Andreas Nienkötter, Xiaoyi Jiang

Learning a consensus object from a set of given objects is a core problem in machine learning and pattern recognition. One example is text recognition, where the use of different algorithms or parameters result in different recognized texts. Consensus learning would result in one text which hopefully includes less errors than each single result.

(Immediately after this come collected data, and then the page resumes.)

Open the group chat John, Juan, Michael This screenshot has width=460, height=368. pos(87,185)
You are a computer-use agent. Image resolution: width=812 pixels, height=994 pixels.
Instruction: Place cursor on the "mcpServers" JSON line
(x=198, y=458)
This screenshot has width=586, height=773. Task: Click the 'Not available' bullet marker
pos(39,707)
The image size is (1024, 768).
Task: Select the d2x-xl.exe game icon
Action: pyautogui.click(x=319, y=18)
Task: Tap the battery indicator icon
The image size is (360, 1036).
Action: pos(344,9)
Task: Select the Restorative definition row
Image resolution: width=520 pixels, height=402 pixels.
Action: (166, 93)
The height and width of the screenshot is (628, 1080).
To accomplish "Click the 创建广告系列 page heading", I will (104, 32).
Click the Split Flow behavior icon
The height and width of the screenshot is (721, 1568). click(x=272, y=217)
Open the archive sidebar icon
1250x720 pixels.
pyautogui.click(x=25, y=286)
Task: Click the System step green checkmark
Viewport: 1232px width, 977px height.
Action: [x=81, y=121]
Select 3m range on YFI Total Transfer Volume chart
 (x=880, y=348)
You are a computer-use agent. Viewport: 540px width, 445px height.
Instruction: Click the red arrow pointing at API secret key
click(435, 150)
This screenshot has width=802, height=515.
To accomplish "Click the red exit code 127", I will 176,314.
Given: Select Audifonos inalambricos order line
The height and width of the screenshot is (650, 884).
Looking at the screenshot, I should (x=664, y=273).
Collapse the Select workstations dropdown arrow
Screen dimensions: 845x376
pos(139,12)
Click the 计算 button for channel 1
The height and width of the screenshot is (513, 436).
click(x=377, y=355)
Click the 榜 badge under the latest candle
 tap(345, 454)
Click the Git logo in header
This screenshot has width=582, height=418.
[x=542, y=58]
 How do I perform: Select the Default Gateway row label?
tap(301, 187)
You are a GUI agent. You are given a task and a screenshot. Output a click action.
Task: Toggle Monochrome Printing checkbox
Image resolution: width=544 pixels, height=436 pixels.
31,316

One method to calculate this result is generlized median calculation. The generalized median of a set of objects is a new object which has the smallest sum of distances to all objects in the set. The calculation of the generalized median is often NP-Hard, for example using strings with the string edit distance. Therfore, approximative solutions are needed. Recently, prototype embedding methods were successfully used to calculate the median. Prototype embedding consists of three steps (see Figure 1):

  1. Embed objects into a vector space in a way that the vectors have similar distances as the objects
  2. Calculate the median in vector space
  3. Reconstruct the generalized median object from its vector representation
Dpe-overview
Figure 1: Prototype Embedding
© WWU

All these steps can be done easily in vector space. For the first step, prototype embedding is used, which assigns each object to a vector consisting of the objects distance to a number of selected prototype objects. While this can be done very fast, the distances of the vectors are often quite different from the distances of the objects, resulting in inaccurate median calculations. In "Distance-preserving vector space embedding for generalized median based consensus learning", we use distance preserving embedding methods to improve these results. These methods calculate embeddings which explicitly try to preserve distances of objects in vector space, resulting in better median approximations.

Matlab Toolbox

Here you can download a toolbox based on this work to calculate the generlized median for any set of objects, only needing a distance function and weighted mean function between two objects which often can be derived from the distance function. Several different embedding methods are included, for example:

  • FastMap
  • SparseMap
  • MetricMap
  • Multidimensional Scaling (MDS)
  • Sammon Mapping
  • Curvilinear Component Analysis (CCA)
  • t-Distributed Stochastic Neighbor Embedding (t-SNE)
  • Maximum Variance Unfolding (MVU)
  • Locally Linear Embedding (LLE)
  • IsoMap
  • Prototype Embedding

Included are examples using strings and the string edit distance (Levenshtein distance).

Notes

  • 01.12.2016: Updated toolbox to the current version 1.1.